Now who could have seen that coming?
Maybe they should think of shortfalls the next time they decide to take highway funds and spend them on their pet mass-transit projects.
“Cars are more efficient and drivers buy less gas”
Which was your point, jacckaxxes.
How come these committees never report on the spending side of the shortfall of revenue compared to expenditures? Where does the money go? What could be axed, etc.?
Gosh Ohio can become just like California
I got called for a 20 minute phone survey about this. It was obviously Republican polling.
It was “push polling” in as much as it wasn’t whether or not to do the tax but was geared around what messages about it would you hate the least.

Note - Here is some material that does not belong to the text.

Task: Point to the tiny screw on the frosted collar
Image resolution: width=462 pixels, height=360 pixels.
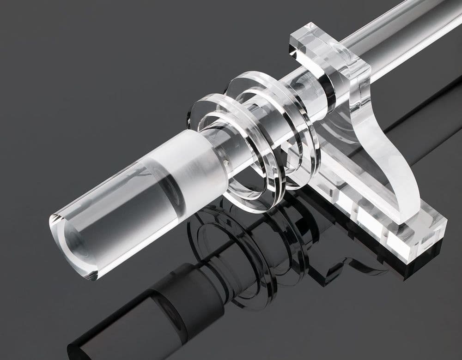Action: click(x=225, y=162)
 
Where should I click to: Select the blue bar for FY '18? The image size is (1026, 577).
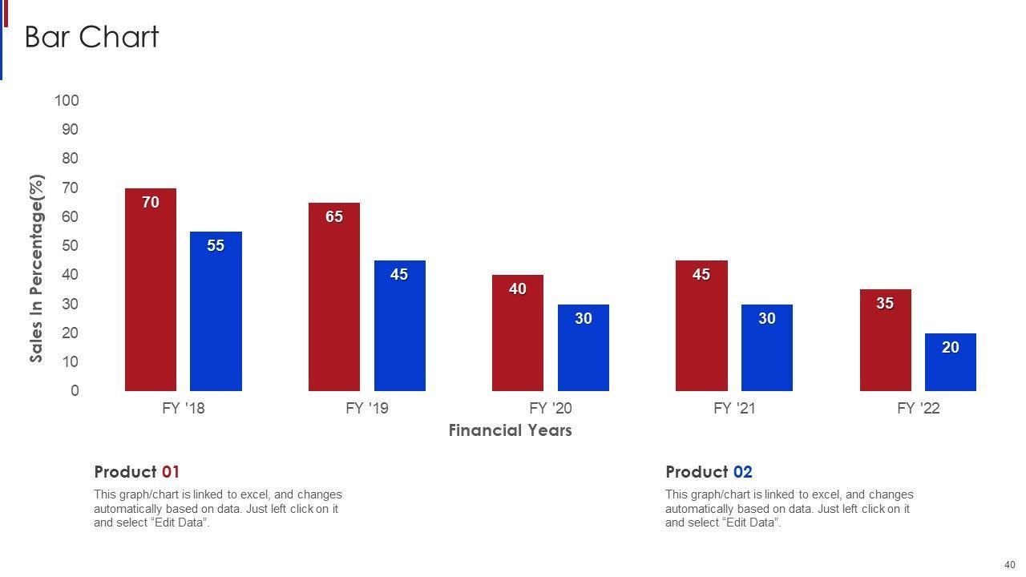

They are trying to find the message that will best justify the increase.
It is a done deal.
I’m ok with user fees paying for transportation systems. But it does get complicated around the edges. For highways, gasoline taxes miss the electric vehicles. The appropriate metric would be vehicle weight times miles travelled. Implementing that formula would require a monitoring device in every vehicle. That raises other issues. A gasoline tax is probably a reasonable proxy, but that’s subject to reconsideration if/when electrics capture significant market share.
I do not think it is a non-Conservative position to suggest that yes, the fuel taxes should be indexed to changes in the vehicles fuel efficiency. Because the tax has not been indexed that way, the user - when no change in the gas tax has been made in X years - is paying less tax per mile driven than they were with less fuel efficient vehicles.
States should go back to the year of the last fuel tax update and get the average vehicle fuel efficiency at that time. Then they can take the average fuel efficiency today and measure the percentage it represents an increase. That percentage can be applied to the fuel tax. Then, they should legislate that that same change can be done without a new law, as fuel efficiency improves.
While the tax has always been expressed as a “per gallon” tax at the time it’s charged, it has really always been an attempt to obtain sufficient revenue for the building and maintenance of the roads, and both have a per-mile and per-vehicle-miles-of-use dimension to them. Roads cost more per mile and wear and tear on them has some relationship to vehicle miles driven over them. Neither has a direct relationship to gallons of fuel consumed.
The gallons used is a stand-in for how much the vehicle is being used and that is a stand-in for how much it is “using the roads. There is nothing wrong with it, and I am opposed to the sorts of government intrusions that would come from the government collecting folks number of miles driven from their vehicles.
That intrusion is unnecessary when the per-gallon tax will work just fine, if it is adjusted for changes in fuel efficiency, provided the highway spending budgets have the right priorities to start with; because no “best” tax can succeed against bad budget priorities and political corruption in spending.